Des miracles au début de la Délivrance
Toutefois, la plus grande interrogation à l’égard des propos de Maïmonide réside dans le sujet de la résurrection des morts. Il statue lui-même qu’il s’agit d’un des Treize Fondements de la Foi juive, et il ne fait aucun doute que la résurrection des morts constituera un bouleversement du « comportement habituel » du monde et une « nouveauté » radicale dans la création. Dès lors, comment Maïmonide peut-il affirmer que l’ère messianique ne verra aucun changement dans le comportement du monde ?
Le Rabbi de Loubavitch20 répond que Maïmonide fait une différence entre une représentation de l’ère messianique liée à la définition halakhique de Machia’h et celle des événements qui se dérouleront à une époque postérieure à l’avènement messianique, au sein des temps messianiques eux-mêmes. La définition légale de Machia’h est d’être celui qui mènera la vie de Torah et mitsvot à sa plénitude. Pour cela, nul besoin de changement radical dans le fonctionnement du monde, mais seulement de faire cesser l’asservissement aux nations. Pour que l’on atteigne l’apogée dans l’accomplissement de la Torah et des mitsvot, il suffit que les nations ne fassent pas obstacle au peuple juif, que le Temple soit édifié et que les Juifs se rassemblent en Terre d’Israël et il sera alors possible d’accomplir pleinement la Torah. De ce point vue, il n’y a pas besoin de miracles ni d’événements surnaturels, non plus que de revenir à l’état originel de la création, mais seulement que le monde se comporte de manière correcte. Tel est le rôle de Machia’h, et c’est ainsi que Maïmonide définit l’époque messianique relativement à ce rôle.
Cependant, dans un deuxième temps, après la période liée à la venue de Machia’h et à la plénitude de la Torah à laquelle elle donnera lieu, s’ouvrira une deuxième période qui verra l’accomplissement littéral des prophéties : le monde reviendra à son élévation originelle, il connaîtra de nouveaux phénomènes et les morts ressusciteront. Cela ne s’articulera pas avec la venue de Machia’h, mais sera un développement en soi.
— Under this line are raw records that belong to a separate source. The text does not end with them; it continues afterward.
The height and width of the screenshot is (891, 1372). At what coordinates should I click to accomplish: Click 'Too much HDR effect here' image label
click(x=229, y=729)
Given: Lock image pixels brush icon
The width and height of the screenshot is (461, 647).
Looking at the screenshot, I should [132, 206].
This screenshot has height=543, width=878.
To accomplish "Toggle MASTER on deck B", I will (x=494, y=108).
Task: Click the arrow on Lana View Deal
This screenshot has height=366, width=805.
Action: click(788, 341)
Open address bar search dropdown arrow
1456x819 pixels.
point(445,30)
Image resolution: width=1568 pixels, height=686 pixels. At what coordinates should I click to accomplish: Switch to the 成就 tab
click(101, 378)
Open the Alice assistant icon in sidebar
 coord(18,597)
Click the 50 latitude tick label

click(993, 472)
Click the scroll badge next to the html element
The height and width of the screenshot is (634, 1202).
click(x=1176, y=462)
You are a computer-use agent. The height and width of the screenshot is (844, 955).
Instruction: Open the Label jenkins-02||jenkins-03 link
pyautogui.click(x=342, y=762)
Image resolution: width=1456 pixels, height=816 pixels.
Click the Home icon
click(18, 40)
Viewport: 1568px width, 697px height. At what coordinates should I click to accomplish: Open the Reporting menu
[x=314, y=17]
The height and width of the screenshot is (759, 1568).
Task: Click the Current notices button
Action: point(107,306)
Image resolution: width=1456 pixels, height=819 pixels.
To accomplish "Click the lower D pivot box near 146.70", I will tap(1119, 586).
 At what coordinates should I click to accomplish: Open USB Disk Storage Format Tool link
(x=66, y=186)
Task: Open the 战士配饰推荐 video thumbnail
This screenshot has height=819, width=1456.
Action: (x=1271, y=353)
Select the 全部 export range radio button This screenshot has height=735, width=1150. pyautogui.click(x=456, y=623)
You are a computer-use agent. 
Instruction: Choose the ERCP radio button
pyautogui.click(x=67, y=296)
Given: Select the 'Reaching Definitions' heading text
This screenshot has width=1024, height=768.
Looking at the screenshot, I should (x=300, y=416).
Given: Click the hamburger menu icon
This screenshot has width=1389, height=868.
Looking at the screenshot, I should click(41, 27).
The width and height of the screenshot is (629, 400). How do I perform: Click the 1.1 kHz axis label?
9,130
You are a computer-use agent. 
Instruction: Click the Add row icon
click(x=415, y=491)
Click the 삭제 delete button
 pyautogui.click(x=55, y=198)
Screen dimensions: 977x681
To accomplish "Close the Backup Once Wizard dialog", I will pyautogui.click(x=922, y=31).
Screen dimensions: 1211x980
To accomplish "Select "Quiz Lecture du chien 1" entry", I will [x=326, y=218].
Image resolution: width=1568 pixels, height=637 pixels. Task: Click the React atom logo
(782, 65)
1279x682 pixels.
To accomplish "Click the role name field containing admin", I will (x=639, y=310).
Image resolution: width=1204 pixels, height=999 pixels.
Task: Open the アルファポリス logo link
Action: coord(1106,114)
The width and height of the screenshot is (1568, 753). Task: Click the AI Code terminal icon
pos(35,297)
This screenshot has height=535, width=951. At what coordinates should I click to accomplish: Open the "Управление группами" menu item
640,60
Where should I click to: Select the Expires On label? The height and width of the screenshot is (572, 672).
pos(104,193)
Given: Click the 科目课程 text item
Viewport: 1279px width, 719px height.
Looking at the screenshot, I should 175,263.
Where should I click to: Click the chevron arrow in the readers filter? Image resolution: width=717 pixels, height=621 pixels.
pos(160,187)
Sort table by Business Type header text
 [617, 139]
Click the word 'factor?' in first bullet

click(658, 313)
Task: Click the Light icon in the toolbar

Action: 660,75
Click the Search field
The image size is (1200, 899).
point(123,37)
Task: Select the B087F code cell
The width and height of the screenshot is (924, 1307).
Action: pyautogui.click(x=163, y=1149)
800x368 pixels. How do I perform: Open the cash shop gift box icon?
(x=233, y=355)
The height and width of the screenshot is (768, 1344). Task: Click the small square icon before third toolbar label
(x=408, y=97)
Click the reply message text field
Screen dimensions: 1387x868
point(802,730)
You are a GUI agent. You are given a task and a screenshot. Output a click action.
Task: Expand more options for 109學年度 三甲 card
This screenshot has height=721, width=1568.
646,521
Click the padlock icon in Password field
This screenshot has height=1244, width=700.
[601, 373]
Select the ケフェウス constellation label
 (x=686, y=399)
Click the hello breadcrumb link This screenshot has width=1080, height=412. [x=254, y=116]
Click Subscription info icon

Tout ce qui précède a été dit du point de vue de la définition halakhique de ce qui devra nécessairement s’accomplir. Or, nous savons que le déroulement des événements dépendra de si la Délivrance se fera dans une situation où nous aurons été méritants ou non. C’est pourquoi Maïmonide écrivit que lorsqu’il a dit que « le loup habitera avec l’agneau » n’est qu’une allégorie, « notre propos n’est pas péremptoire », car si nous le mériterons, D.ieu nous montrera des miracles dès le début du processus de la Délivrance et il n’y aura pas de séparation entre les deux périodes.